Le sabotage russe affecte l'agriculture ukrainienne

Mais le "corridor céréalier" a rarement fonctionné à pleine capacité. Depuis le mois de mai, l'Ukraine accuse la Russie de le saboter en retardant les inspections des navires entrant à Istanbul. Les exportations sont passées d'un record de 4 millions de tonnes en novembre à 2 millions de tonnes en juin.

Même selon une étude d'Oleg Nivievskyi et de Roksolana Nazarkina publiée par le groupe de réflexion VoxUkraine, l'effet de l'"accord sur les céréales" sur les prix intérieurs des céréales, et donc sur les revenus des agriculteurs, n'a été que "marginal, et presque imperceptible".

L'augmentation des coûts d'assurance et de logistique, ainsi que les divers défis liés à la guerre, ont durement touché les producteurs ukrainiens, remettant en question leur capacité à rester en activité, a déclaré Pavlo Koval, chef de la Confédération agraire ukrainienne, à EFE.

L'incertitude persistante et les retards imposés par la Russie concernant l'extension de l'accord ont incité plusieurs représentants de l'industrie à préférer "aucun accord sur les céréales sous la forme dans laquelle il a fonctionné ces derniers mois". Ils estiment que les marchés se seraient adaptés depuis longtemps et que des itinéraires alternatifs stables seraient désormais disponibles.

Limites des itinéraires alternatifs potentiels

Bien que la présidente de la Commission européenne, Ursula von der Leyen, ait promis lundi que les routes de solidarité de l'UE continueraient à permettre aux exportations ukrainiennes d'atteindre les marchés mondiaux, leur capacité a été limitée par un certain nombre d'obstacles.

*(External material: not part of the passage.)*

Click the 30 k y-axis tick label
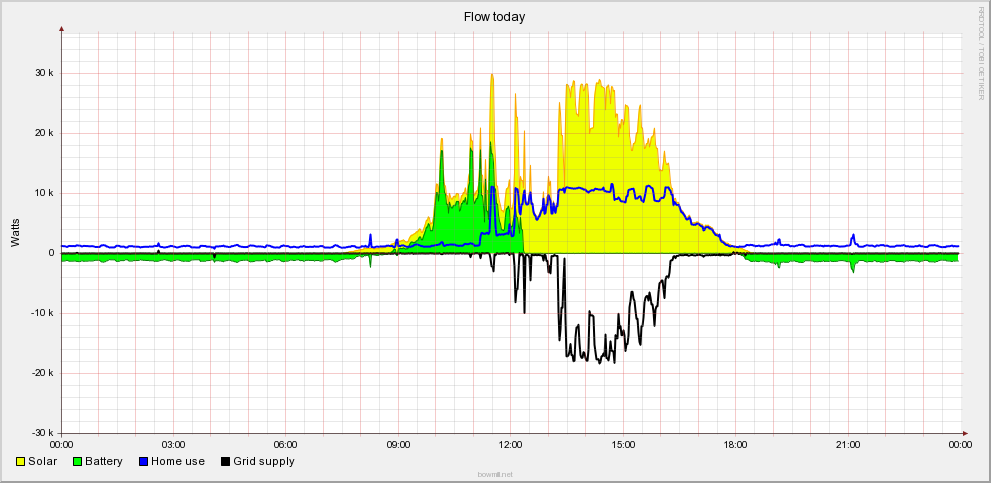Viewport: 991px width, 483px height. [x=43, y=73]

Trois ports polonais, les plus proches de l'Ukraine, ne peuvent traiter qu'environ la même quantité de céréales par an que tous les ports ukrainiens en un mois, selon Koval.

En outre, la création du corridor céréalier l'année dernière a pratiquement stoppé le développement des "canaux de solidarité" de l'UE, a déclaré à EFE Olga Trogimtseva, diplomate au ministère des Affaires étrangères.

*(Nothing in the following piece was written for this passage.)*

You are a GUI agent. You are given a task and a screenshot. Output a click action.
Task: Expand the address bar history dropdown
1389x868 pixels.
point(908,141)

Mykola Gorbachev, président de l'Association ukrainienne des céréales, s'attend à ce que les exportations mensuelles par ce canal tombent en dessous d'un million de tonnes, car l'infrastructure existante traitera les céréales produites au sein de l'UE.

Le transport des céréales vers la Roumanie via les ports ukrainiens du Danube est une alternative plus intéressante, a-t-il déclaré lundi au média spécialisé "Latifundist.com".

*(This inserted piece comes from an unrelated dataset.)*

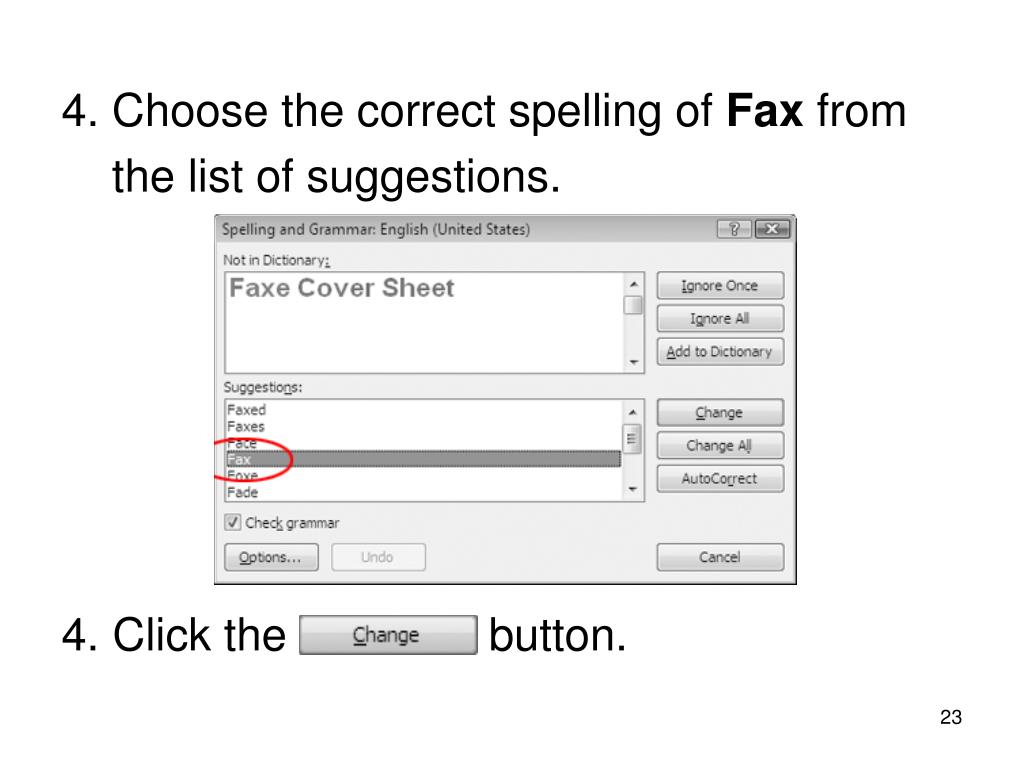Click the suggestions list scroll-up arrow

coord(632,412)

Quelque deux millions de tonnes devraient partir ce mois-ci, et ce chiffre pourrait atteindre trois millions de tonnes, selon Gorbatchev.

Les goulets d'étranglement dans les ports roumains peuvent être surmontés en organisant des transbordements entre navires dans l'estuaire du canal Sulina du Danube, en transférant les céréales des navires fluviaux aux navires maritimes.

Cela nécessiterait une décision politique en Roumanie et les Ukrainiens pourraient commencer à utiliser cette route en une semaine, selon Gorbatchev.

Toutefois, la reprise d'exportations stables via les ports ukrainiens de la mer Noire reste l'option privilégiée, car les infrastructures y sont plus développées et les coûts logistiques potentiellement moins élevés.

Pour ce faire, l'Ukraine a demandé à la Turquie et à l'ONU de prolonger l'"accord sur les céréales" même sans la participation de la Russie et promet de couvrir tout dommage subi par les navires dans ses eaux territoriales grâce au fonds de garantie de 500 millions de dollars (environ 445 millions d'euros).